5. Betty got fat. For a show that cashes in on the stylishness of its characters, having the Grace Kelly look-alike in a fat suit is probably not a good thing, since it brings to mind endless (cliched) Oprah lamentations about hating one’s body, yadda, yadda. However, the writers probably came up with this plot device since January Jones is pregnant.
It would have been more interesting, however, to have a blissfully pregnant Betty happily married to a Republican while living in full Victorian splendor in a Castle on the Hudson.
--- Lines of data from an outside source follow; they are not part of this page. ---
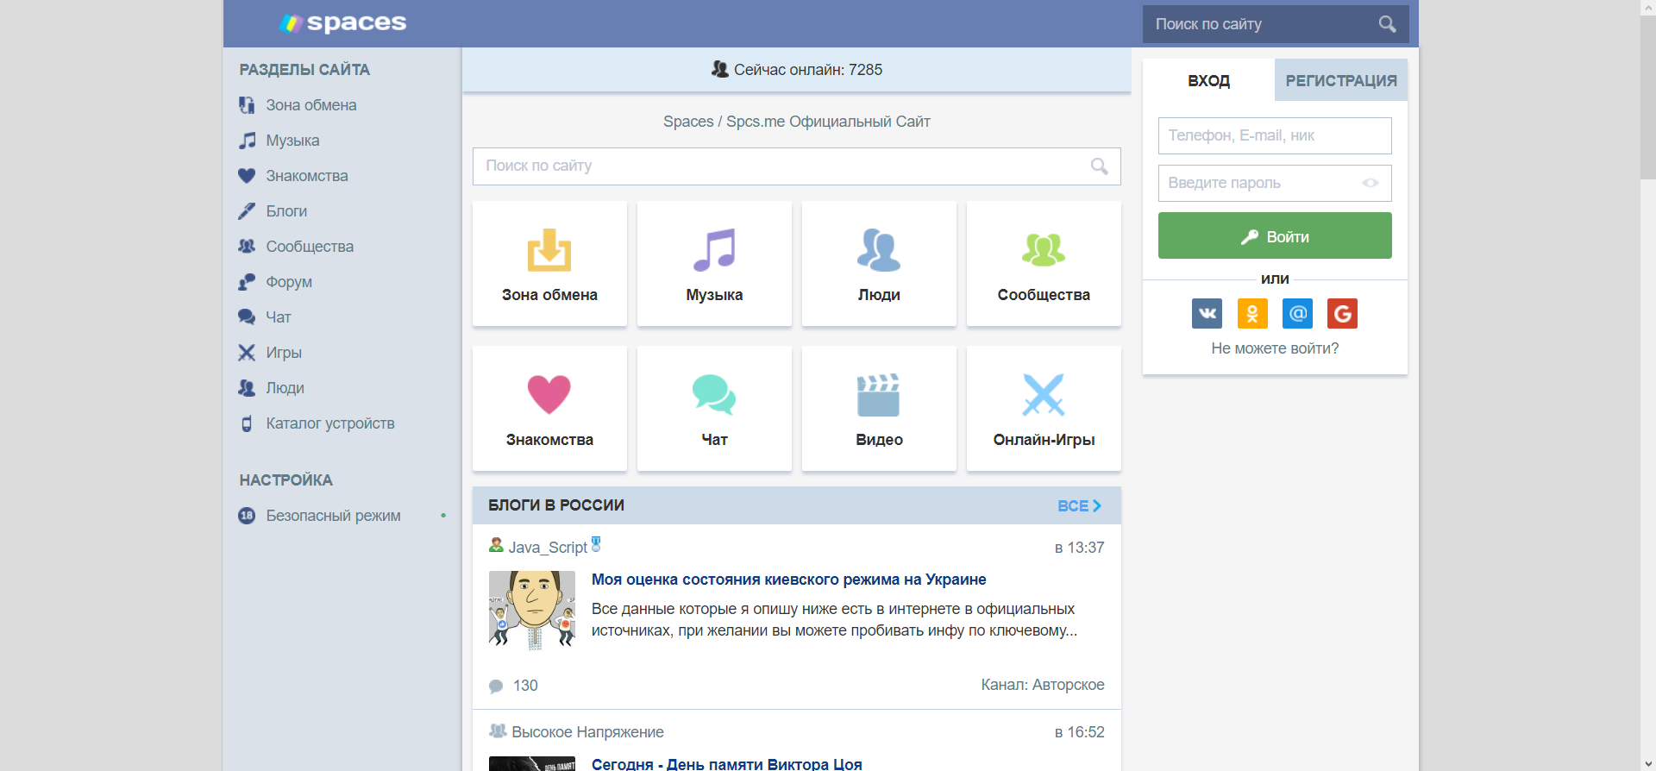
Task: Sign in with the Odnoklassniki icon
Action: pyautogui.click(x=1251, y=314)
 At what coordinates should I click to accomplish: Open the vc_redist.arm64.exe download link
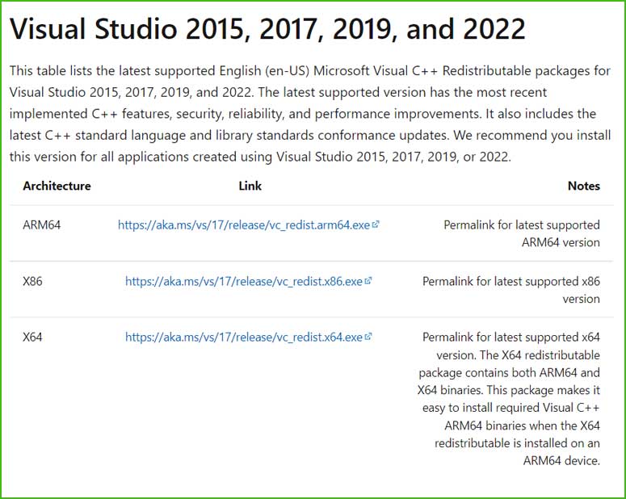pyautogui.click(x=244, y=225)
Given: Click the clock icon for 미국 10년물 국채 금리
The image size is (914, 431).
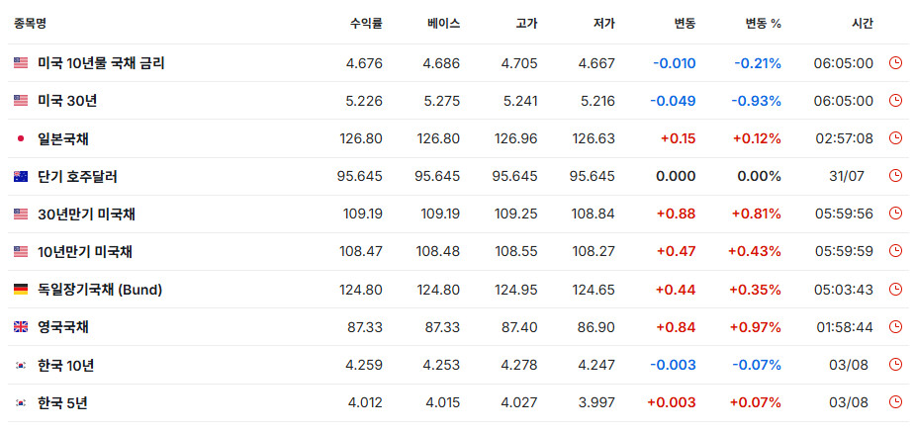Looking at the screenshot, I should [895, 63].
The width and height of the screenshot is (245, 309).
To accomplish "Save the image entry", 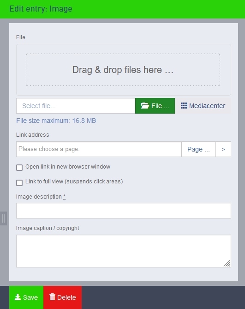I will pyautogui.click(x=26, y=297).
It may have even caused Megan to exclaim, Zoot alors! from the middle of her Danish Modern apartment.
Which brings me to the last issue,
6. Politics appears to be rearing up its ugly head:
Two, count ’em, two digs at Republicans: George Romney, then governor of Michigan, enduring a put-down “Romney’s a clown!” (by a John Lindsay Republican, fer cryin’ out loud, which makes one wonder who’s beclowning who), which of course is a dig at Mitt Romney because who’s the Romney in the news? how many Mad Men viewers know that George even existed?
and an anecdote on Charlton Heston, then a Democrat who at the height of his fame marched with Martin Luther King, Jr, in Washington. Of course this was not mentioned.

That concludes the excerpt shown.